Bip, bip, bip, bip…
That ticking beep. Countdowns… counting up, maybe. Like a bomb. Or the electronic heart of a machine. Respiration, beats per minute, parts per million, drops in a tube.
The sting of a needle in an arm. The burning of the passage of a foreign vintage into one’s veins. And things changing. Growing. Not like a child, curled up and sleeping beneath the cage of the ribs, but like a contagion, like a mold, like blood slowly uncurling in a cup of water.
The creak of bones, like a tall-masted ship crossing a stormy sea, and the tearing sound of muscles being stretched as if on a rack.
Let me in. I’ll teach you control. I’ll give you that gift. I’ll show you the stars.
Oh the whispering, the mutters in her head, and the flashes of pain she couldn’t understand because they didn’t belong to her, and her own pain was so enormous that in intrusion seemed impossible to understand. One incredible soprano note sung in the mosh pit of a rock concert.
The enormous crash of metal falling to the floor. The collapse of the steel womb. Sticky blood pooling beneath a sharp metal edge.
She sat up so quickly that her hair snapped forward and then fell back in a crazy tangle, her neck joints creaking and her jaw clenched. The alarm clock beside the bed was beeping insistently, and outside in the street, garbage collectors smashed a dumpster against the wall as it was emptied.

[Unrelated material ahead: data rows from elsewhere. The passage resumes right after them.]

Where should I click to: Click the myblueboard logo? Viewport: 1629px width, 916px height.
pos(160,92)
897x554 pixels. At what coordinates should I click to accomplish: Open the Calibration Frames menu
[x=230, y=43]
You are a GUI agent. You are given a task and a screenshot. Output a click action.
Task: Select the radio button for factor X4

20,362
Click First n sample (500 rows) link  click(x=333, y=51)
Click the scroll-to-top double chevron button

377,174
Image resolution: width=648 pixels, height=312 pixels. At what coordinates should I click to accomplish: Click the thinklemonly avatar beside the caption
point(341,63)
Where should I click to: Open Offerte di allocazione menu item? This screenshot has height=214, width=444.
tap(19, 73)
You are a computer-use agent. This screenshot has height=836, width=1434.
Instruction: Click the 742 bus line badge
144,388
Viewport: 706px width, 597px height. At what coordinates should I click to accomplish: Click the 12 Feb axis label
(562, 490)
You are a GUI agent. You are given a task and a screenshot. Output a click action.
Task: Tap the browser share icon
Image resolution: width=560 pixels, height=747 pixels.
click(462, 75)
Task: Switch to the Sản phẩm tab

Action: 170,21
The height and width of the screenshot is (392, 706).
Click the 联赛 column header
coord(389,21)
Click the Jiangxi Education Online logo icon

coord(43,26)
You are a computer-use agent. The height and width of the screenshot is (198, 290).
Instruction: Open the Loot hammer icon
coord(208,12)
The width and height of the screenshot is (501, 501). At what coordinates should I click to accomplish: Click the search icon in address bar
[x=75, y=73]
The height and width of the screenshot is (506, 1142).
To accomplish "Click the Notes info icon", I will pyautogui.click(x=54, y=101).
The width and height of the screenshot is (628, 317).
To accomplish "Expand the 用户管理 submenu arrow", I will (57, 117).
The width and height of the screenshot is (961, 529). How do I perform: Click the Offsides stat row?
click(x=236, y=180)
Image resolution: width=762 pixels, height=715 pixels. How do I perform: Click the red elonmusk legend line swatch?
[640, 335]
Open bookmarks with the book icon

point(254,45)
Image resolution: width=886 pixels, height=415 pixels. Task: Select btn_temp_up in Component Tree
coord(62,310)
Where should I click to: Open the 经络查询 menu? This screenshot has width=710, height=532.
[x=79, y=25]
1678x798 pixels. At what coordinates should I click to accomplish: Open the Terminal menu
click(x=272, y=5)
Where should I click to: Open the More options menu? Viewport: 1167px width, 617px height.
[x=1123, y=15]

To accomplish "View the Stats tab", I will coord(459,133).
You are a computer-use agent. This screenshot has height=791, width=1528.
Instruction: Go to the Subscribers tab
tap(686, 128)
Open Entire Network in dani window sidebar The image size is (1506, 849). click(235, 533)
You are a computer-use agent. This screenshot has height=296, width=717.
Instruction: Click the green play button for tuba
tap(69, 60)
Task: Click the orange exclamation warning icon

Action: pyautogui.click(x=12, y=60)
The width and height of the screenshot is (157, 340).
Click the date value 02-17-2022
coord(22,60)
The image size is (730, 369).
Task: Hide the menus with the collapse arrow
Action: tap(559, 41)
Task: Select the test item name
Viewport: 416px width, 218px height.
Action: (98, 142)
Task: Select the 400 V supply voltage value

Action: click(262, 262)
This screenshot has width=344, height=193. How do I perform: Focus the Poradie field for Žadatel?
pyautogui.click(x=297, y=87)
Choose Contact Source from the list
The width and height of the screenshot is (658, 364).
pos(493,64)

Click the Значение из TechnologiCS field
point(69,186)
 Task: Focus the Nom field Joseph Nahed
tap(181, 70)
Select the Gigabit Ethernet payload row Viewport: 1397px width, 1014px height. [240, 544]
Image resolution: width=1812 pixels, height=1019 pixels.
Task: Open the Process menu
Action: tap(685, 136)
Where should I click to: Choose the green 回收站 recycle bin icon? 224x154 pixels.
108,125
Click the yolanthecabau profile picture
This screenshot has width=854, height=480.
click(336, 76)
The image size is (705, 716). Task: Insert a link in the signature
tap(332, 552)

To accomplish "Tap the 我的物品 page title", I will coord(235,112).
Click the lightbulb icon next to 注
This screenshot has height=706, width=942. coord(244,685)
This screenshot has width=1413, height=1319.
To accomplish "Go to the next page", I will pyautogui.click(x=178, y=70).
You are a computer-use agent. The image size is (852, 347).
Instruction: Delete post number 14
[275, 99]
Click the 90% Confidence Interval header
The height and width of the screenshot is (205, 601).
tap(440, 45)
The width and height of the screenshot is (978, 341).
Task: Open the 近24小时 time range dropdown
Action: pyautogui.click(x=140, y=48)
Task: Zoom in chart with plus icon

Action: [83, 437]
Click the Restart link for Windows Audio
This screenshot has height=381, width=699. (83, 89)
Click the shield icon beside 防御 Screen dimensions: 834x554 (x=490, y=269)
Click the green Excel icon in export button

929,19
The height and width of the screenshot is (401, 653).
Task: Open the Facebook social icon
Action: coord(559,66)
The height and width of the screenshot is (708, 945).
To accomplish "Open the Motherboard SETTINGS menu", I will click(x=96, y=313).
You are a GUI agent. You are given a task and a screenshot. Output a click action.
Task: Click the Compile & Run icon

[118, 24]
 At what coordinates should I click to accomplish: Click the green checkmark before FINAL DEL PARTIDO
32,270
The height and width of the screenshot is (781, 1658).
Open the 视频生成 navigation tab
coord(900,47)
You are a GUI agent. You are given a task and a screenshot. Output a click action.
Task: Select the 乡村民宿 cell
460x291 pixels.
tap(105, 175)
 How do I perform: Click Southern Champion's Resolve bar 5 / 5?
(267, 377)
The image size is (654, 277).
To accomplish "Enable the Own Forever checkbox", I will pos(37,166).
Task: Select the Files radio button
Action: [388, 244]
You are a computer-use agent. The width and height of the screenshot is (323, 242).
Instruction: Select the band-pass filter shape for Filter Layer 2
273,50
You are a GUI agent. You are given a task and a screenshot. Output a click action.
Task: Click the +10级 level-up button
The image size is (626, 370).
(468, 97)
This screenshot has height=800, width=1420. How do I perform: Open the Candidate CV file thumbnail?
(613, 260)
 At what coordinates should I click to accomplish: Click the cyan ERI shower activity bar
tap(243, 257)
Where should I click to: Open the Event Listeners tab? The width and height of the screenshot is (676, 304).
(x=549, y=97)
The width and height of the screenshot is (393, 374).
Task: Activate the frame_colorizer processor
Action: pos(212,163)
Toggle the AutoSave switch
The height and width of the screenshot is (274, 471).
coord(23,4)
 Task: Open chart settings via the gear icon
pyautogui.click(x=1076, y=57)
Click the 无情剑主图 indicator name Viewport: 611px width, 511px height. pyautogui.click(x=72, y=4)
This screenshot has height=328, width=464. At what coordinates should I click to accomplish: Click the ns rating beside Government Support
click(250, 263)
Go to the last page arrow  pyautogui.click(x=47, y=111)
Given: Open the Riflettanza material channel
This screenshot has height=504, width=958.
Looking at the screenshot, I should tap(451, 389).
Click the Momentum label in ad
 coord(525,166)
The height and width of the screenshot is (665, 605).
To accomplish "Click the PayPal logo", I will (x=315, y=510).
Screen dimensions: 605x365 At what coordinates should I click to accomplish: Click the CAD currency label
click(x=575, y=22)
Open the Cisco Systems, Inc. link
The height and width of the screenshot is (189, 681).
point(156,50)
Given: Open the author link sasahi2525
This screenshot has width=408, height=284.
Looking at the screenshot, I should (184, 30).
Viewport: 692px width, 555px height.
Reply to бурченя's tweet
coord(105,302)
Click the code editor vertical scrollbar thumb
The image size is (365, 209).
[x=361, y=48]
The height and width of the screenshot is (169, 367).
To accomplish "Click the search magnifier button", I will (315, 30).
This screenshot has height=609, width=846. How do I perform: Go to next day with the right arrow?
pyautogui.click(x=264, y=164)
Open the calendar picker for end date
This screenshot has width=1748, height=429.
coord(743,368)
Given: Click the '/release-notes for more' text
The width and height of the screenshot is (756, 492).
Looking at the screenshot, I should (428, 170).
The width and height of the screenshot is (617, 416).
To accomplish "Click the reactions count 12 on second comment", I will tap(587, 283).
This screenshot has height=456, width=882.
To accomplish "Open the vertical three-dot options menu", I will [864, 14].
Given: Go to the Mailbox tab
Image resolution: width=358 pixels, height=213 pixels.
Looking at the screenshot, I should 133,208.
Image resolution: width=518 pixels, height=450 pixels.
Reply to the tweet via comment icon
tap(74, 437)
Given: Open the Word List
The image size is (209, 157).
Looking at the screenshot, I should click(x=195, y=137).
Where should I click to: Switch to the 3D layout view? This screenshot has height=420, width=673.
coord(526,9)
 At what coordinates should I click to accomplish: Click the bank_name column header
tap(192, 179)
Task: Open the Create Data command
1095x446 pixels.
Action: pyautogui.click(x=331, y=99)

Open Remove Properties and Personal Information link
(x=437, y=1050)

She ran her hands through her short mass of black hair, then peered at them, stretching the fingers out to full length, splaying them, trying to understand reality again. The beeping of the alarm clock was not an infirmary monitor. The trash collection was not a bomb. And the blood that filled the room with its hot iron scent was only dripping from her nose. She slapped the clock to shut it off, then clamped her fingers to her nose to stem the flow, climbing out of bed and padding to the bathroom.
In the dawn dimness of the apartment, the metal clasped to her wrist flickered out its electric red signal like a heartbeat.